5. Submission of Matters to a Vote of Security Holders
The Company held its Annual Meeting of Shareholders on July 16, 1996.
Of the 6,812,490 shares of Common Stock entitled to vote at the
meeting, 5,426,401 shares of Common Stock were present in person or by
proxy and entitled to vote. Such number of shares represented
approximately 80% of the Company's outstanding shares of Common Stock.
At the meeting, the Company's shareholders approved: (i) an amendment
to the Company's Amended and Restated Articles of Incorporation
changing the name of the Company to "Armor Holdings, Inc."; (ii) the
reincorporation of the Company under the laws of the State of Delaware
by means of a merger of the Company with and into a newly formed
wholly-owned subsidiary incorporated in the State of Delaware for such
purpose; (iii) an amendment to the Company's Amended and Restated
Articles of Incorporation, increasing the number of authorized shares
of the Company's Common Stock from 15,000,000 shares to 50,000,000
shares; (iv) an amendment to the Company's Amended and Restated
Articles of Incorporation, creating a series of preferred stock, with
the right conferred upon the Board of Directors to set the dividend,
voting, conversion, liquidation and other rights, as well as such
redemption or sinking fund provisions and the qualifications,
limitations and restrictions with respect thereto, as the Board may
from time to time determine; (v) the adoption of the Company's 1996
Stock Option Plan of which 1,500,000 shares of Common Stock are
reserved for issuance; and (vi) the adoption of the Company's 1996
Non-Employee Directors Stock Option Plan of which 300,000 shares of
Common Stock are reserved for issuance.
Item 2. Management's Discussion and Analysis or Plan of Operation
The following discussion should be read in conjunction with the
financial statements and notes thereto included herein and the
financial statements and management's discussion and analysis or plan
of operation included in the Company's annual report on Form 10- KSB
for the year ended December 31, 1995.
Results of Operations
Three Months Ended June 30, 1996 Compared to Three Months Ended July 1,
1995
Sales for the three months ended June 30, 1996, were $3,595,521
representing an increase of $656,539 compared to
the same period in 1995. Domestic law enforcement sales increased by
29% and international sales increased by 31%.
The gross profit margin (sales less manufacturing costs for materials,
labor and overhead as a percent of total sales) increased to 37.2% for
the 1996 period from 37% in the comparable period for 1995.

Supplied material
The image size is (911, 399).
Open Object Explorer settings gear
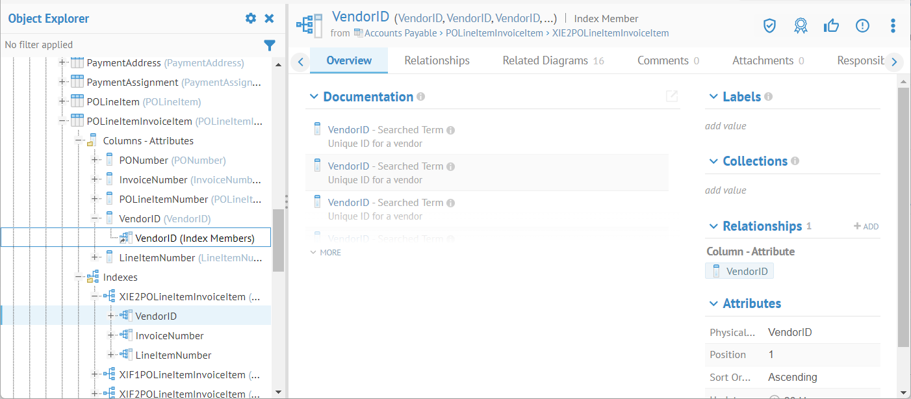pyautogui.click(x=251, y=19)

Aim 1
Check each statement against the company report above and mark it yes or no, quoting the exact words of the report that decide it.
(a) About 80% of the outstanding common shares were present in person or by proxy at the annual meeting.
(b) The shareholders approved raising the authorized common shares to 30,000,000.
(c) International sales rose by 29%.
Aim 2
Extend the company report above, picking up right after its final sentence on the gross profit margin.

Final answer 1
(a) Yes: "Such number of shares represented approximately 80% of the Company's outstanding shares of Common Stock."
(b) No: "increasing the number of authorized shares of the Company's Common Stock from 15,000,000 shares to 50,000,000 shares"
(c) No: "international sales increased by 31%"

Final answer 2
9
<PAGE>
Selling, General and Administrative Expenses for the three month period
ended June 30, 1996 were $1,008,071 (28% of sales) compared to $809,483
(28% of sales) during the comparable period in 1995. The increase in
the actual dollar amount of selling, general and administrative
expenses between the periods, amounted to $198,588 and consisted
primarily of increased international commissions due to the increase in
international sales.
Interest expense of $30,448 for the three month period ended June 30,
1996 is approximately $40,000 lower than the comparable period in the
prior year. The decrease resulted primarily from the paying down of the
Company's credit facility with LaSalle Business Credit, Inc.
("LaSalle") on May 1, 1996. Effective April 30, 1996 the Company
received proceeds of $11.5 million related to the issuance of 5%
Convertible Subordinated Notes (the "Notes"). Deferred debt issue
costs associated with the Notes are being amortized over the term of
the Notes, which is five years.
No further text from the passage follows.